Streams in Scala - An Introductory Guide

Why Streams

There are many reasons for using a stream-processing approach when writing software. In this blog post I’m going to focus on just one of those reasons: Memory Management.

By processing elements one at a time streams enables you to avoid loading the entire dataset into memory and reducing the risk of encountering the dreaded 'Out of memory' error. Streams provide a lazy evaluation mechanism where elements are computed on-demand rather than being eagerly evaluated and stored in memory. This lazy evaluation, retaining only the necessary elements in memory, allows for efficient memory utilization especially when dealing with large datasets or potentially infinite sequences of data. With streams, you can confidently tackle memory-intensive tasks, knowing that the memory footprint is optimized, leading to more stable and scalable applications.

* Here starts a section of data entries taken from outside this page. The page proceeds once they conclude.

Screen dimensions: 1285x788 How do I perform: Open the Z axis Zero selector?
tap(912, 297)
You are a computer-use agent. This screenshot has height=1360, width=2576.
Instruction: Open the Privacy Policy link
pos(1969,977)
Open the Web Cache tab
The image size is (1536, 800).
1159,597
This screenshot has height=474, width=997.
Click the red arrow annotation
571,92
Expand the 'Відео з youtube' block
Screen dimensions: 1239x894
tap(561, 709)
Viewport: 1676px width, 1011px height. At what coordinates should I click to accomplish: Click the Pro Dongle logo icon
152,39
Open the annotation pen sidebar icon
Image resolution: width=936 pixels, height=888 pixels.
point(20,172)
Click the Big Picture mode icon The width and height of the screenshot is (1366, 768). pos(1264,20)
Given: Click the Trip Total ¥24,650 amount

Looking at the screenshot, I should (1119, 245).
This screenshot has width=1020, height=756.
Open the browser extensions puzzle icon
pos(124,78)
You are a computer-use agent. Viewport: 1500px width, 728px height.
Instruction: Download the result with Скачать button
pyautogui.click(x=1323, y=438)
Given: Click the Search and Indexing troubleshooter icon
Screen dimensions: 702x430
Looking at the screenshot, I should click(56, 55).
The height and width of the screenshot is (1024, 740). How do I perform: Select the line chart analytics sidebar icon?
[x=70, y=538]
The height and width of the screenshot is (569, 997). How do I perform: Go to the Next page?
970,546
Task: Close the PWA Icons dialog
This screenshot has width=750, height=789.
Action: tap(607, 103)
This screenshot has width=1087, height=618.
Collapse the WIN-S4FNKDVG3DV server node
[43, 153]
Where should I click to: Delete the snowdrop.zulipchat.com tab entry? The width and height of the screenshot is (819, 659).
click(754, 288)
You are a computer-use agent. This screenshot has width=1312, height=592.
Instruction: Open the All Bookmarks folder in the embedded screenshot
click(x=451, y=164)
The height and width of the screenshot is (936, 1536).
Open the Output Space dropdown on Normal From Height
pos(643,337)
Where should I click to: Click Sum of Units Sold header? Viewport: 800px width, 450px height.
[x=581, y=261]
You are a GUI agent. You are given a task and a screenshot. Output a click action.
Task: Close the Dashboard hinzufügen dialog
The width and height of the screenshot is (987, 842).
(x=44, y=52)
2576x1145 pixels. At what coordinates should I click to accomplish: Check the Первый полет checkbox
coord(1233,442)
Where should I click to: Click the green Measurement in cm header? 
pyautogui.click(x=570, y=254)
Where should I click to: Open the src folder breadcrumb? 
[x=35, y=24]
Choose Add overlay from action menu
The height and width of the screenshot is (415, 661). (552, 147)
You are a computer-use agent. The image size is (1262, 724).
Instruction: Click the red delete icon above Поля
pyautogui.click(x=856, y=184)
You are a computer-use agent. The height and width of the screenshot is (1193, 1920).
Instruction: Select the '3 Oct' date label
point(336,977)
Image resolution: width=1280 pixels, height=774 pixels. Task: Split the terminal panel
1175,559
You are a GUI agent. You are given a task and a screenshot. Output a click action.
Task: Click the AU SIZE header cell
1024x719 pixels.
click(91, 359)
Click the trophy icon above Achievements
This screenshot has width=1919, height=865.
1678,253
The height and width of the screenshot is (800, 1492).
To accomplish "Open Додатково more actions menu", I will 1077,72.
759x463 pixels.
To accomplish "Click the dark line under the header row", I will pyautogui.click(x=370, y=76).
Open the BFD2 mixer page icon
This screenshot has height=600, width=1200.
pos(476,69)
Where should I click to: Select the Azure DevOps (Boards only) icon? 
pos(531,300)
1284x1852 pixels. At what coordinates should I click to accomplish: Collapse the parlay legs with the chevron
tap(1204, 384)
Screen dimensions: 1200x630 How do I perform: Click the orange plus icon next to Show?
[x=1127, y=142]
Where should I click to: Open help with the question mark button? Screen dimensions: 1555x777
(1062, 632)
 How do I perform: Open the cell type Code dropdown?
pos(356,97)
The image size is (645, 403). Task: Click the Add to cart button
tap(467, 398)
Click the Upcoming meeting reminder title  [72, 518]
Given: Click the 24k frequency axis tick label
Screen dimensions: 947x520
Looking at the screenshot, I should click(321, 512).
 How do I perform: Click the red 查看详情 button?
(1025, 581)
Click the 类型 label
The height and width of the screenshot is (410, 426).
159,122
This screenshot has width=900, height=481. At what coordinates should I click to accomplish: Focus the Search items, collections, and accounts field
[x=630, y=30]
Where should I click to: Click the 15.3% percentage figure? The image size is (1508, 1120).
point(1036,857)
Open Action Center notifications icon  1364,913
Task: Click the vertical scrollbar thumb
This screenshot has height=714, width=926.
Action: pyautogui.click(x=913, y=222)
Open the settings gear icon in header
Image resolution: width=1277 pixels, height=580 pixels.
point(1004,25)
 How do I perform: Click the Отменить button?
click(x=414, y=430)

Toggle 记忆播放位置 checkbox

If you’ve ever run a program that has thrown the infamous Out Of Memory Error (OOM) then you’re going to appreciate the power of streams in Scala.

Let’s take a look at an example. What would be the result of running this code:

val sum =(1 to 10000)
.map(_ => Seq.fill(10000)(scala.util.Random.nextDouble))
.map(_.sum)
.sum

The above code would result in java.lang.OutOfMemoryError: GC overhead limit exceeded. When the above snippet is ran, the jvm tries to allocate memory for the elements of the range and the first transformer ( map operation ) is called immediately, which also tries to allocate memory for each element in the map. In total, we end up having 100,000,000 elements which the jvm needs to allocate memory for in the heap space which exceeds the maximum heap size specified through the -Xmx flag on the jvm.

The "GC overhead limit exceeded" error is an error message commonly encountered in Java Virtual Machine (JVM) based applications. This error occurs when the garbage collector is spending an excessive amount of time collecting garbage with little memory reclaimed. This error message is essentially an indication that the JVM is struggling to free up enough memory, and the application’s performance is significantly impacted. It typically occurs when the garbage collector is running continuously, consuming an excessive amount of CPU time. To prevent the garbage collector from consuming an excessive amount of CPU time with little benefit, the JVM defines a threshold known as the "GC overhead limit." Once this is reached, An error is thrown.

How would we avoid running into this kind of error? Whilst we can consider increasing the heap size allocated to the JVM using the -Xmx flag, I would strongly discourage this as it doesn’t fix the problem when we have more data or infinite data. This is where streaming comes in!

If your applications continuously require you to scale vertically ( increase the memory allocated to the application ) then you may want to consider building such application the streaming way. This will help you save cost and also make your application more stable.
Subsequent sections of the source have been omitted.